Lincoln's ultimate political loyalty was to the Union. As the Civil War raged, Lincoln wrote Horace Greeley, influential editor of the New York Tribune: "My paramount object in this struggle is to save the Union, and is not either to save or destroy slavery. [If] I could save the Union without freeing any slave I would do it; and if I could save it by freeing all the slaves I would do it; and if I could save it by freeing some and leaving others alone I would also do that." To that end, Lincoln allowed the slaveholding border states that sided with the Union to retain their slaves until the war's end. When a Union general took it upon himself to declare slavery abolished in parts of the South, the president swiftly rescinded the order, reserving to himself the authority for such an act.

President Lincoln would have been glad if the preservation of the Union could have been secured and slavery abolished by a diplomatic instead of by a military victory. His policy in respect to slavery was closely connected with this idea. In the first years of the war he hoped that a policy of emancipating the slaves with compensation to the owners might win over a sufficient number of the slave states to make it hopeless for the rest to continue the struggle. If this could be accomplished the great objects of the war would be attained; slavery would be abolished and the Union preserved - preserved in the most effective way, without the aftermath of sectional bitterness which was likely to follow a war waged to the bitter end and a peace founded upon military conquest and enforced at the point of the sword. Unhappily, this outcome was impossible. Neither the North nor the South was prepared to accept such a program; the South would not accept emancipation on any terms; the North would not concede compensation. As soon as the President was convinced of this, he was ready to proclaim emancipation as a military measure.
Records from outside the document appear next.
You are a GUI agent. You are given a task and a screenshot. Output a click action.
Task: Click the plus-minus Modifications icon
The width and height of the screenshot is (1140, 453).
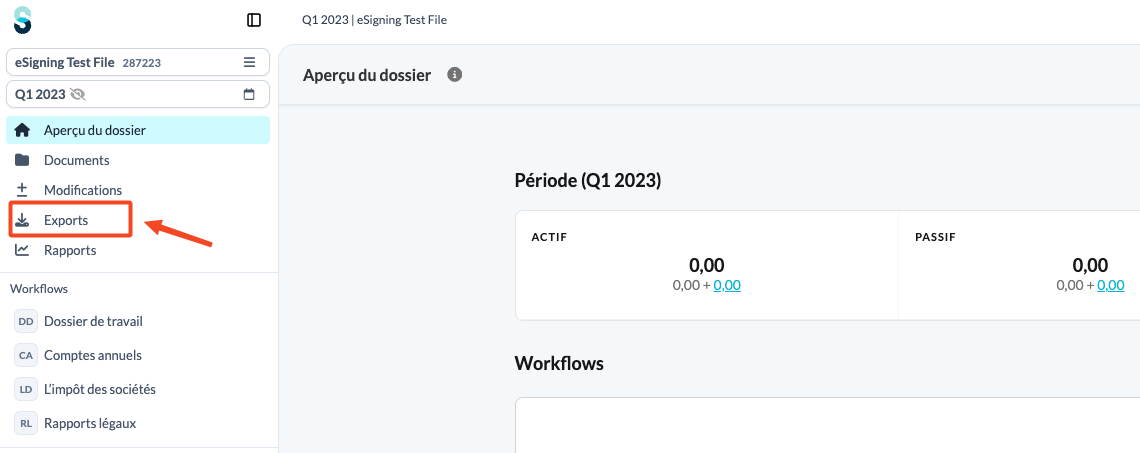[x=23, y=190]
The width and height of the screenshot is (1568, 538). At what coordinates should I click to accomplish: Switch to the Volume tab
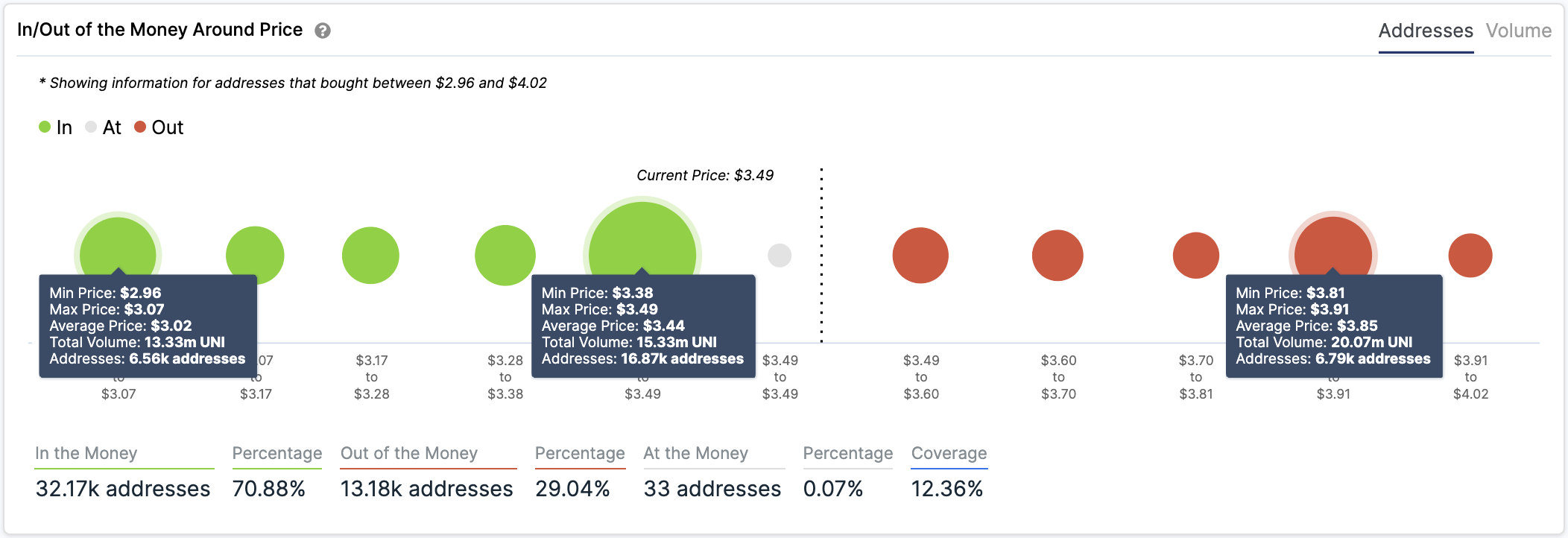pos(1520,31)
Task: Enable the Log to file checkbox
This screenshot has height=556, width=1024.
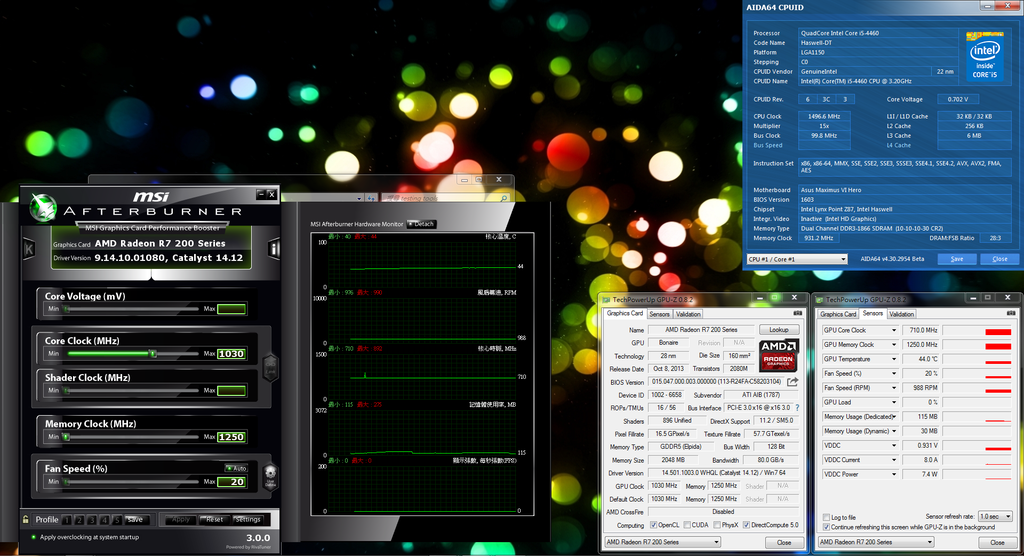Action: (x=825, y=517)
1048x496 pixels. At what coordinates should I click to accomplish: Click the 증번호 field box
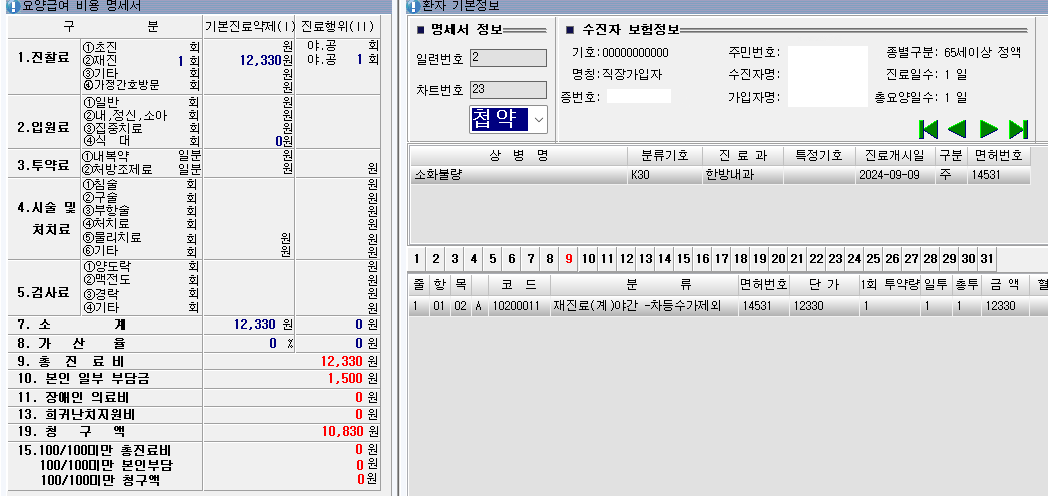(x=639, y=96)

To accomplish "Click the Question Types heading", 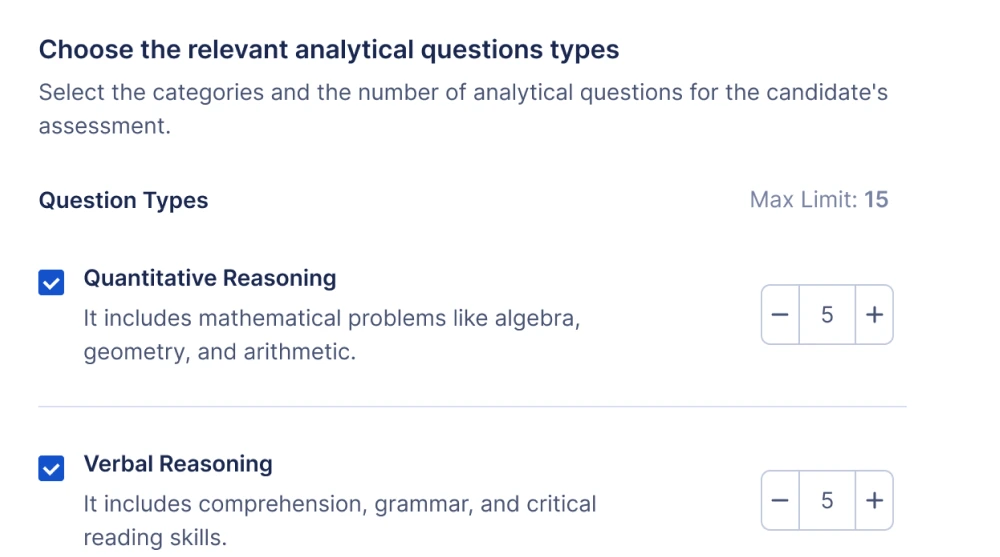I will (x=123, y=200).
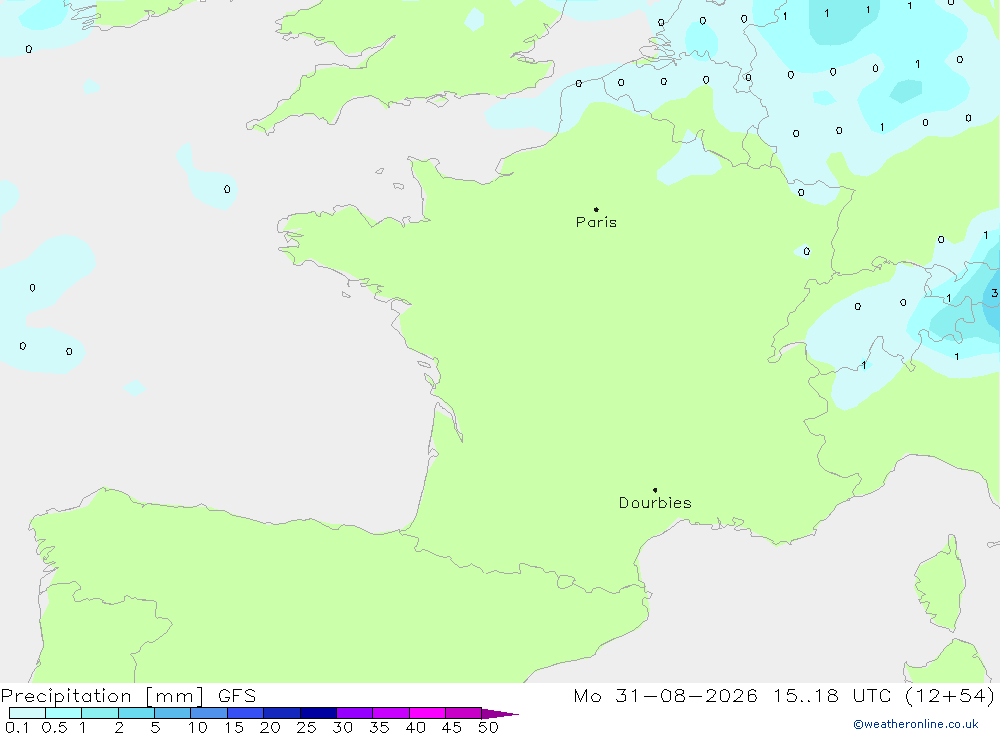
Task: Click the Dourbies location marker dot
Action: [x=655, y=490]
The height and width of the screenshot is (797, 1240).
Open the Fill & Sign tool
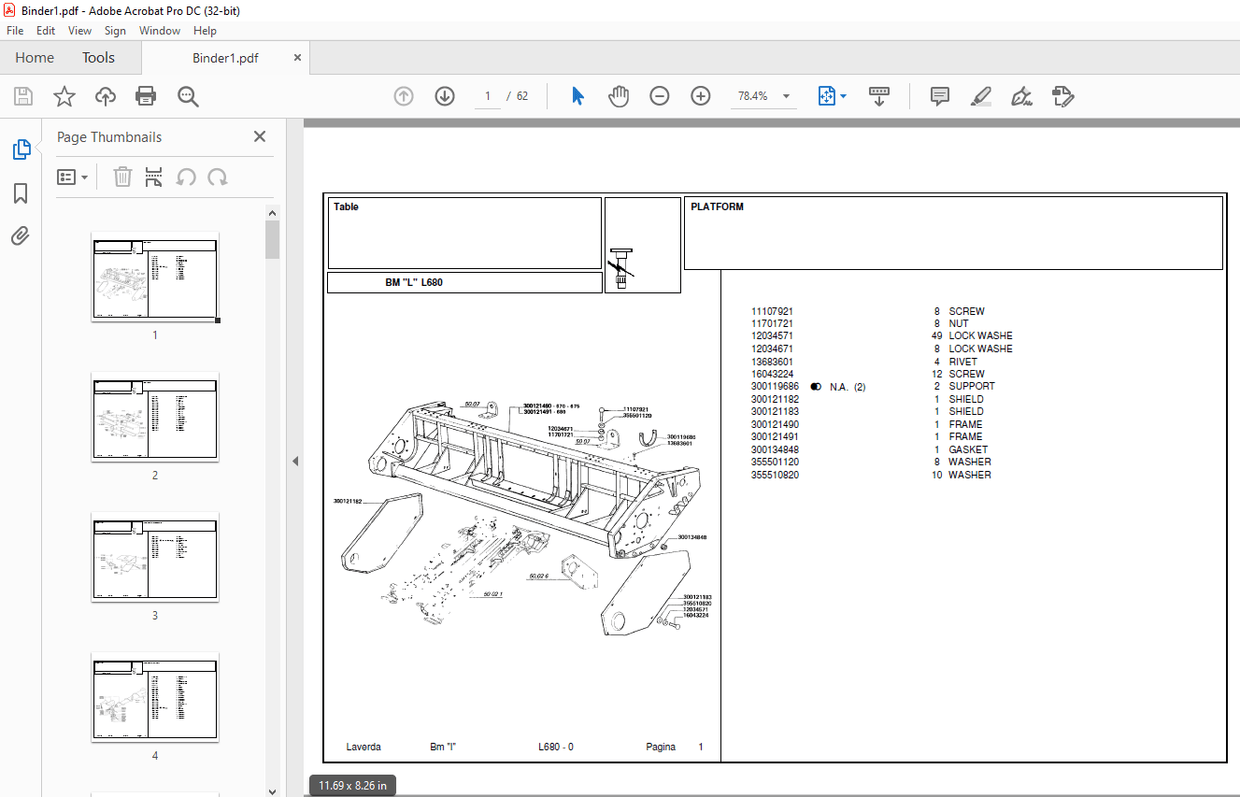click(1021, 95)
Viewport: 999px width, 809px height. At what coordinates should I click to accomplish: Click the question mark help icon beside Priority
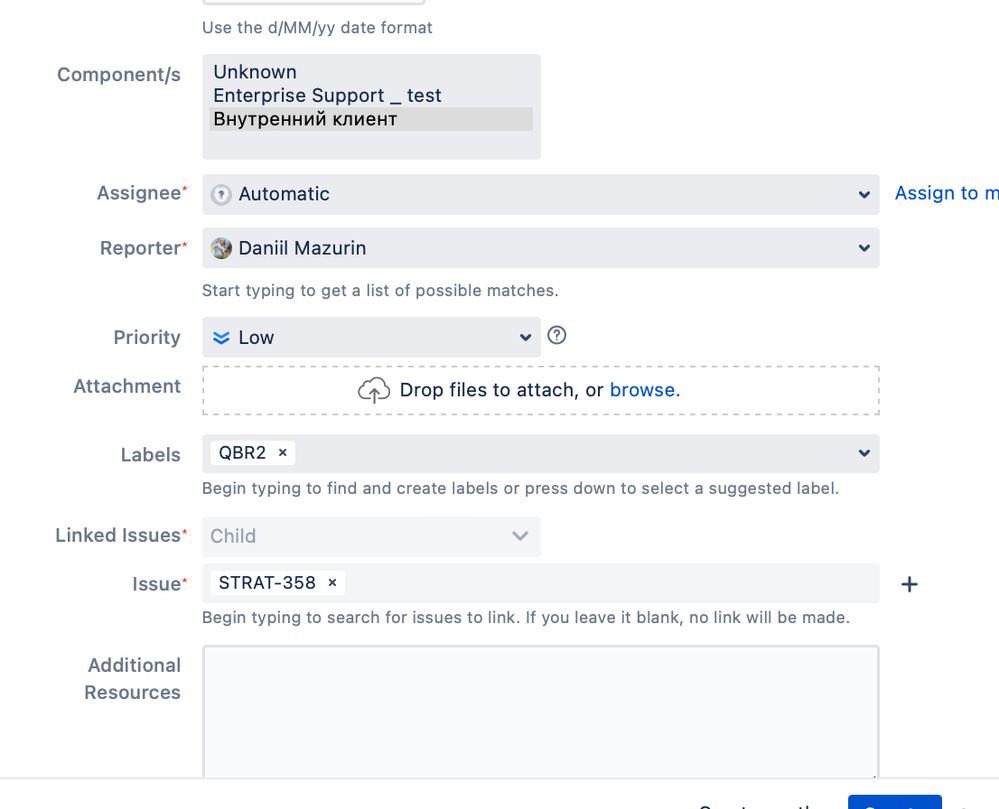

McClellan willfully disobeyed Lincoln's orders because McClellan disagreed with Lincoln about the desired end state: Lincoln wanted to preserve the Union; McClellan wanted to minimize the killing and end the war through accommodation with the Confederacy. McClellan was a Democrat. The Democratic Party had been split by the slavery question; insofar as they supported the war, Democrats looked only to a restoration of the Union, not the destruction of slavery; the Radical Republicans were anathema to them. McClellan had strong links with the Democratic Marcy machine of New York, and many Democrats looked to him to lead a conservative alignment in the congressional elections in the autumn of 1862. Radical Republicans suspected him of wanting a compromise peace so that he could win the presidential election and Southern votes.

In his Second Inaugural Address on 04 March 1865, Abraham Lincoln stated "These slaves constituted a peculiar and powerful interest. All knew that this interest was somehow the cause of the war. To strengthen, perpetuate, and extend this interest was the object for which the insurgents would rend the Union even by war, while the Government claimed no right to do more than to restrict the territorial enlargement of it. Neither party expected for the war the magnitude or the duration which it has already attained. Neither anticipated that the cause of the conflict might cease with or even before the conflict itself should cease. Each looked for an easier triumph, and a result less fundamental and astounding. Both read the same Bible and pray to the same God, and each invokes His aid against the other."